*** Opening of DATA TO USE ***
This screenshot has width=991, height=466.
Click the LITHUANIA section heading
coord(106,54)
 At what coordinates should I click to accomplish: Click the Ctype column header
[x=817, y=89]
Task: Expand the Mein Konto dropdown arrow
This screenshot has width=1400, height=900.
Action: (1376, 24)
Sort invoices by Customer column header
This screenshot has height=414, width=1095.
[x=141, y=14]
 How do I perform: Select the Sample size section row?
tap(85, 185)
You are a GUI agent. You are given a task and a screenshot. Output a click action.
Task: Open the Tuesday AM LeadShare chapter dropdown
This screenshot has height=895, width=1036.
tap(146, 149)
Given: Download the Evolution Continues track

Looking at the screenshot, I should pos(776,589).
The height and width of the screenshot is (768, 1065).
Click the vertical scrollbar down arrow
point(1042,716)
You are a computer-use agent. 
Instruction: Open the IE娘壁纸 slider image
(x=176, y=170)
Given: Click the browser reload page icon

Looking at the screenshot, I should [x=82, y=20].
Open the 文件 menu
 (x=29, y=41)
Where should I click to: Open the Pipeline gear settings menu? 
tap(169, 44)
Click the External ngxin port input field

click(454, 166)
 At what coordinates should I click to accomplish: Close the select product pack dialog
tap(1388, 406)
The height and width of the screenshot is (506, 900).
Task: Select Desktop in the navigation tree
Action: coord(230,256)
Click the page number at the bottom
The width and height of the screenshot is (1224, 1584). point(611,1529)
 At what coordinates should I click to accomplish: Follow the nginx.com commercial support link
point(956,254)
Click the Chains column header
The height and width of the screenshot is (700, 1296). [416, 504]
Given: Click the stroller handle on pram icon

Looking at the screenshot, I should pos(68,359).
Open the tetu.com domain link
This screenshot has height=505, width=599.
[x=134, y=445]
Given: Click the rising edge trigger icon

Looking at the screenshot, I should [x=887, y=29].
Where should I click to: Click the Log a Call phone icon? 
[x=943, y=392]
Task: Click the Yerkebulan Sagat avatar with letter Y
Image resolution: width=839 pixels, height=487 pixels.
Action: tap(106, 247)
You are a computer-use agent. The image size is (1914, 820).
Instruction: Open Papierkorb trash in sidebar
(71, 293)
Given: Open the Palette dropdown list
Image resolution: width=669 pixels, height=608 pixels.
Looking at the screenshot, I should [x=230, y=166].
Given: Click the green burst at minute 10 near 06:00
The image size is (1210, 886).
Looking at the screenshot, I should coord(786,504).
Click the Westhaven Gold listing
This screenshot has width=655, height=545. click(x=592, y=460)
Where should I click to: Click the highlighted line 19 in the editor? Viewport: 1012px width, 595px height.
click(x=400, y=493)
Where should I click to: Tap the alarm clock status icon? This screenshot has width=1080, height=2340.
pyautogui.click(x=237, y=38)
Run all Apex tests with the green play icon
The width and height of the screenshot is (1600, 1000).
*** Close of DATA TO USE ***
■ REQUIRED WORK
Each entry must be reproduced exactly, with nothing added or dropped.

■ EXERCISE OUTPUT
This screenshot has width=991, height=466.
Click the LITHUANIA section heading
coord(106,54)
 At what coordinates should I click to accomplish: Click the Ctype column header
[x=817, y=89]
Task: Expand the Mein Konto dropdown arrow
This screenshot has width=1400, height=900.
Action: (1376, 24)
Sort invoices by Customer column header
This screenshot has height=414, width=1095.
[x=141, y=14]
 How do I perform: Select the Sample size section row?
tap(85, 185)
You are a GUI agent. You are given a task and a screenshot. Output a click action.
Task: Open the Tuesday AM LeadShare chapter dropdown
This screenshot has height=895, width=1036.
tap(146, 149)
Given: Download the Evolution Continues track

Looking at the screenshot, I should pos(776,589).
The height and width of the screenshot is (768, 1065).
Click the vertical scrollbar down arrow
point(1042,716)
You are a computer-use agent. 
Instruction: Open the IE娘壁纸 slider image
(x=176, y=170)
Given: Click the browser reload page icon

Looking at the screenshot, I should [x=82, y=20].
Open the 文件 menu
 (x=29, y=41)
Where should I click to: Open the Pipeline gear settings menu? 
tap(169, 44)
Click the External ngxin port input field

click(454, 166)
 At what coordinates should I click to accomplish: Close the select product pack dialog
tap(1388, 406)
The height and width of the screenshot is (506, 900).
Task: Select Desktop in the navigation tree
Action: coord(230,256)
Click the page number at the bottom
The width and height of the screenshot is (1224, 1584). point(611,1529)
 At what coordinates should I click to accomplish: Follow the nginx.com commercial support link
point(956,254)
Click the Chains column header
The height and width of the screenshot is (700, 1296). [416, 504]
Given: Click the stroller handle on pram icon

Looking at the screenshot, I should pos(68,359).
Open the tetu.com domain link
This screenshot has height=505, width=599.
[x=134, y=445]
Given: Click the rising edge trigger icon

Looking at the screenshot, I should [x=887, y=29].
Where should I click to: Click the Log a Call phone icon? 
[x=943, y=392]
Task: Click the Yerkebulan Sagat avatar with letter Y
Image resolution: width=839 pixels, height=487 pixels.
Action: tap(106, 247)
You are a computer-use agent. The image size is (1914, 820).
Instruction: Open Papierkorb trash in sidebar
(71, 293)
Given: Open the Palette dropdown list
Image resolution: width=669 pixels, height=608 pixels.
Looking at the screenshot, I should [x=230, y=166].
Given: Click the green burst at minute 10 near 06:00
The image size is (1210, 886).
Looking at the screenshot, I should coord(786,504).
Click the Westhaven Gold listing
This screenshot has width=655, height=545. click(x=592, y=460)
Where should I click to: Click the highlighted line 19 in the editor? Viewport: 1012px width, 595px height.
click(x=400, y=493)
Where should I click to: Tap the alarm clock status icon? This screenshot has width=1080, height=2340.
pyautogui.click(x=237, y=38)
Run all Apex tests with the green play icon
The width and height of the screenshot is (1600, 1000).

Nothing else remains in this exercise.